[Records from a dataset]

____

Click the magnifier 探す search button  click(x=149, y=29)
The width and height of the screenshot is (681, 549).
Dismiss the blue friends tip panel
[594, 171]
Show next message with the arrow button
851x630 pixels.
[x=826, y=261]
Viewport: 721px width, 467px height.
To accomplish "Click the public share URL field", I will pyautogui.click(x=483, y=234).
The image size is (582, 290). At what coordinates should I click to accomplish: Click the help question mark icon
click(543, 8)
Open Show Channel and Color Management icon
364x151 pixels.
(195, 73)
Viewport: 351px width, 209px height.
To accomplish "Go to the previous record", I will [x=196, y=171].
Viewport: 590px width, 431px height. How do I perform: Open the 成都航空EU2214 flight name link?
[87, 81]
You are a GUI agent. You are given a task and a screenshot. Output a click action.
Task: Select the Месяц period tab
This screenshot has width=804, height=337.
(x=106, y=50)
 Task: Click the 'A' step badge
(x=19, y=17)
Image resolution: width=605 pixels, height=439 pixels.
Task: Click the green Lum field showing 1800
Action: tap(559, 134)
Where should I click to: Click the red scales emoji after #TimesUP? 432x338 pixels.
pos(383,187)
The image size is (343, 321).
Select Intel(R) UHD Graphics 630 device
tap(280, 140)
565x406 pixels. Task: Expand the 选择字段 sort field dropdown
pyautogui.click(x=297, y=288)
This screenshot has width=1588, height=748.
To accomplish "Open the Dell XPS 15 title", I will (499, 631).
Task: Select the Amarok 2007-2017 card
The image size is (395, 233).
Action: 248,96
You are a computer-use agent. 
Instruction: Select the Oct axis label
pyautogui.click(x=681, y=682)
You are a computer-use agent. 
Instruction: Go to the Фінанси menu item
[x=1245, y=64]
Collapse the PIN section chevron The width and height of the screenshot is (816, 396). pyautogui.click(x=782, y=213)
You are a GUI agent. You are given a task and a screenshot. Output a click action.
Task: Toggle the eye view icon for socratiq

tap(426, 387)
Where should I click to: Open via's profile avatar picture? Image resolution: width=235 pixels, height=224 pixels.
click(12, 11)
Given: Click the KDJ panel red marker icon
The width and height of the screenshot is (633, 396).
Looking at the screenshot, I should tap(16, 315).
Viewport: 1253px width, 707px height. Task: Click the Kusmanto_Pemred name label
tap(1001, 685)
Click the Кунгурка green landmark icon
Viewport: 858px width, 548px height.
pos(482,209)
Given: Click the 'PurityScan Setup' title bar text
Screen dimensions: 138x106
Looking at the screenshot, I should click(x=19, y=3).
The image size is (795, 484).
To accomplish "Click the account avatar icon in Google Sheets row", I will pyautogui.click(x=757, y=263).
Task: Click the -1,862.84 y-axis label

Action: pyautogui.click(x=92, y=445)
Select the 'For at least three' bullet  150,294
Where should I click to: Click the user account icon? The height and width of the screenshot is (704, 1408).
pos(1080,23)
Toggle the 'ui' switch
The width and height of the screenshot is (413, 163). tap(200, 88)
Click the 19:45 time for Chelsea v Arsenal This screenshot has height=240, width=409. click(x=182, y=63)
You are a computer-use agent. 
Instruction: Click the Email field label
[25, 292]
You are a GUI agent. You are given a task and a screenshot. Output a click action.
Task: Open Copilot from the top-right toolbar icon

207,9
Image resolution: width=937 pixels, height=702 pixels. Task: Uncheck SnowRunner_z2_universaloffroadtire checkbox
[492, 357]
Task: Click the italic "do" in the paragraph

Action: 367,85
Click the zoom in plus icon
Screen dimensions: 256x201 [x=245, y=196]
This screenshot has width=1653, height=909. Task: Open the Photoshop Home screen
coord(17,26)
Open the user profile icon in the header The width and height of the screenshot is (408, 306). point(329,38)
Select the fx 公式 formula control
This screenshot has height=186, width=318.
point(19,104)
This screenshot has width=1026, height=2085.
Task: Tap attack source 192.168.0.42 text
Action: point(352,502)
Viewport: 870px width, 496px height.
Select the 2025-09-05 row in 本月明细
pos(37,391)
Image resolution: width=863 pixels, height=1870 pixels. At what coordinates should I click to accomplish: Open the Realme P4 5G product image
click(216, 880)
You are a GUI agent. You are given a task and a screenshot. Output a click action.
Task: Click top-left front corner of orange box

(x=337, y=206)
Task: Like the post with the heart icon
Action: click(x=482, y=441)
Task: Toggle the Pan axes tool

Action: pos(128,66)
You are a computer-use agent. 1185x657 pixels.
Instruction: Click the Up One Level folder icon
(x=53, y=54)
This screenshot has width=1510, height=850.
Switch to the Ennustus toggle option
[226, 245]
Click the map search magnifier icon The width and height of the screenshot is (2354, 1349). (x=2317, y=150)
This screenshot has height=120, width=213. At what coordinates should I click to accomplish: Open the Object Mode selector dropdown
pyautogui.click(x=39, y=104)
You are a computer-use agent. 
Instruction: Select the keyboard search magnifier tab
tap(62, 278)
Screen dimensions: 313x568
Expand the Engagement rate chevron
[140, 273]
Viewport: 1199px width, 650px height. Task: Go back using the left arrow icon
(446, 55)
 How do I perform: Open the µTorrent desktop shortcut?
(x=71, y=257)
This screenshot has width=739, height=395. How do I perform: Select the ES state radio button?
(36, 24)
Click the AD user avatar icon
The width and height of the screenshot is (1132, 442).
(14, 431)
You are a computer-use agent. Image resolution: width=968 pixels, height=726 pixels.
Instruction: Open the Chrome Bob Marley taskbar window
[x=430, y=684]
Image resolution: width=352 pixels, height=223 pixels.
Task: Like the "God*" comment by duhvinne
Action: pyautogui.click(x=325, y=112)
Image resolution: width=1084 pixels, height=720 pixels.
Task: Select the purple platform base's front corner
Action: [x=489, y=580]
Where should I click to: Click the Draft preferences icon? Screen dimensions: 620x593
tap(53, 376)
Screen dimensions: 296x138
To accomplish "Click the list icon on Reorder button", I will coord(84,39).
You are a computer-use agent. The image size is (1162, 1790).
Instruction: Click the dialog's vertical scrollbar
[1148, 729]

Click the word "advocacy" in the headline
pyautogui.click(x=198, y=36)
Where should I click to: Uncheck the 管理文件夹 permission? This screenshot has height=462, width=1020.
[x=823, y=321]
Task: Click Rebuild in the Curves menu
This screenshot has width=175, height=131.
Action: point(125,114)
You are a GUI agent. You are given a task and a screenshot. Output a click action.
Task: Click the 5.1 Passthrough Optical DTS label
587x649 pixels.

____

Aim — Retype every one of the records above word for word, with nothing changed.

Answer to this problem —
Click the magnifier 探す search button  click(x=149, y=29)
The width and height of the screenshot is (681, 549).
Dismiss the blue friends tip panel
[594, 171]
Show next message with the arrow button
851x630 pixels.
[x=826, y=261]
Viewport: 721px width, 467px height.
To accomplish "Click the public share URL field", I will pyautogui.click(x=483, y=234).
The image size is (582, 290). At what coordinates should I click to accomplish: Click the help question mark icon
click(543, 8)
Open Show Channel and Color Management icon
364x151 pixels.
(195, 73)
Viewport: 351px width, 209px height.
To accomplish "Go to the previous record", I will [x=196, y=171].
Viewport: 590px width, 431px height. How do I perform: Open the 成都航空EU2214 flight name link?
[87, 81]
You are a GUI agent. You are given a task and a screenshot. Output a click action.
Task: Select the Месяц period tab
This screenshot has width=804, height=337.
(x=106, y=50)
 Task: Click the 'A' step badge
(x=19, y=17)
Image resolution: width=605 pixels, height=439 pixels.
Task: Click the green Lum field showing 1800
Action: tap(559, 134)
Where should I click to: Click the red scales emoji after #TimesUP? 432x338 pixels.
pos(383,187)
The image size is (343, 321).
Select Intel(R) UHD Graphics 630 device
tap(280, 140)
565x406 pixels. Task: Expand the 选择字段 sort field dropdown
pyautogui.click(x=297, y=288)
This screenshot has width=1588, height=748.
To accomplish "Open the Dell XPS 15 title", I will (499, 631).
Task: Select the Amarok 2007-2017 card
The image size is (395, 233).
Action: 248,96
You are a computer-use agent. 
Instruction: Select the Oct axis label
pyautogui.click(x=681, y=682)
You are a computer-use agent. 
Instruction: Go to the Фінанси menu item
[x=1245, y=64]
Collapse the PIN section chevron The width and height of the screenshot is (816, 396). pyautogui.click(x=782, y=213)
You are a GUI agent. You are given a task and a screenshot. Output a click action.
Task: Toggle the eye view icon for socratiq

tap(426, 387)
Where should I click to: Open via's profile avatar picture? Image resolution: width=235 pixels, height=224 pixels.
click(12, 11)
Given: Click the KDJ panel red marker icon
The width and height of the screenshot is (633, 396).
Looking at the screenshot, I should tap(16, 315).
Viewport: 1253px width, 707px height. Task: Click the Kusmanto_Pemred name label
tap(1001, 685)
Click the Кунгурка green landmark icon
Viewport: 858px width, 548px height.
pos(482,209)
Given: Click the 'PurityScan Setup' title bar text
Screen dimensions: 138x106
Looking at the screenshot, I should click(x=19, y=3).
The image size is (795, 484).
To accomplish "Click the account avatar icon in Google Sheets row", I will pyautogui.click(x=757, y=263).
Task: Click the -1,862.84 y-axis label

Action: pyautogui.click(x=92, y=445)
Select the 'For at least three' bullet  150,294
Where should I click to: Click the user account icon? The height and width of the screenshot is (704, 1408).
pos(1080,23)
Toggle the 'ui' switch
The width and height of the screenshot is (413, 163). tap(200, 88)
Click the 19:45 time for Chelsea v Arsenal This screenshot has height=240, width=409. click(x=182, y=63)
You are a computer-use agent. 
Instruction: Click the Email field label
[25, 292]
You are a GUI agent. You are given a task and a screenshot. Output a click action.
Task: Open Copilot from the top-right toolbar icon

207,9
Image resolution: width=937 pixels, height=702 pixels. Task: Uncheck SnowRunner_z2_universaloffroadtire checkbox
[492, 357]
Task: Click the italic "do" in the paragraph

Action: 367,85
Click the zoom in plus icon
Screen dimensions: 256x201 [x=245, y=196]
This screenshot has width=1653, height=909. Task: Open the Photoshop Home screen
coord(17,26)
Open the user profile icon in the header The width and height of the screenshot is (408, 306). point(329,38)
Select the fx 公式 formula control
This screenshot has height=186, width=318.
point(19,104)
This screenshot has width=1026, height=2085.
Task: Tap attack source 192.168.0.42 text
Action: point(352,502)
Viewport: 870px width, 496px height.
Select the 2025-09-05 row in 本月明细
pos(37,391)
Image resolution: width=863 pixels, height=1870 pixels. At what coordinates should I click to accomplish: Open the Realme P4 5G product image
click(216, 880)
You are a GUI agent. You are given a task and a screenshot. Output a click action.
Task: Click top-left front corner of orange box

(x=337, y=206)
Task: Like the post with the heart icon
Action: click(x=482, y=441)
Task: Toggle the Pan axes tool

Action: pos(128,66)
You are a computer-use agent. 1185x657 pixels.
Instruction: Click the Up One Level folder icon
(x=53, y=54)
This screenshot has width=1510, height=850.
Switch to the Ennustus toggle option
[226, 245]
Click the map search magnifier icon The width and height of the screenshot is (2354, 1349). (x=2317, y=150)
This screenshot has height=120, width=213. At what coordinates should I click to accomplish: Open the Object Mode selector dropdown
pyautogui.click(x=39, y=104)
You are a computer-use agent. 
Instruction: Select the keyboard search magnifier tab
tap(62, 278)
Screen dimensions: 313x568
Expand the Engagement rate chevron
[140, 273]
Viewport: 1199px width, 650px height. Task: Go back using the left arrow icon
(446, 55)
 How do I perform: Open the µTorrent desktop shortcut?
(x=71, y=257)
This screenshot has width=739, height=395. How do I perform: Select the ES state radio button?
(36, 24)
Click the AD user avatar icon
The width and height of the screenshot is (1132, 442).
(14, 431)
You are a computer-use agent. Image resolution: width=968 pixels, height=726 pixels.
Instruction: Open the Chrome Bob Marley taskbar window
[x=430, y=684]
Image resolution: width=352 pixels, height=223 pixels.
Task: Like the "God*" comment by duhvinne
Action: pyautogui.click(x=325, y=112)
Image resolution: width=1084 pixels, height=720 pixels.
Task: Select the purple platform base's front corner
Action: [x=489, y=580]
Where should I click to: Click the Draft preferences icon? Screen dimensions: 620x593
tap(53, 376)
Screen dimensions: 296x138
To accomplish "Click the list icon on Reorder button", I will coord(84,39).
You are a computer-use agent. The image size is (1162, 1790).
Instruction: Click the dialog's vertical scrollbar
[1148, 729]

Click the word "advocacy" in the headline
pyautogui.click(x=198, y=36)
Where should I click to: Uncheck the 管理文件夹 permission? This screenshot has height=462, width=1020.
[x=823, y=321]
Task: Click Rebuild in the Curves menu
This screenshot has width=175, height=131.
Action: point(125,114)
You are a GUI agent. You are given a task and a screenshot. Output a click action.
Task: Click the 5.1 Passthrough Optical DTS label
587x649 pixels.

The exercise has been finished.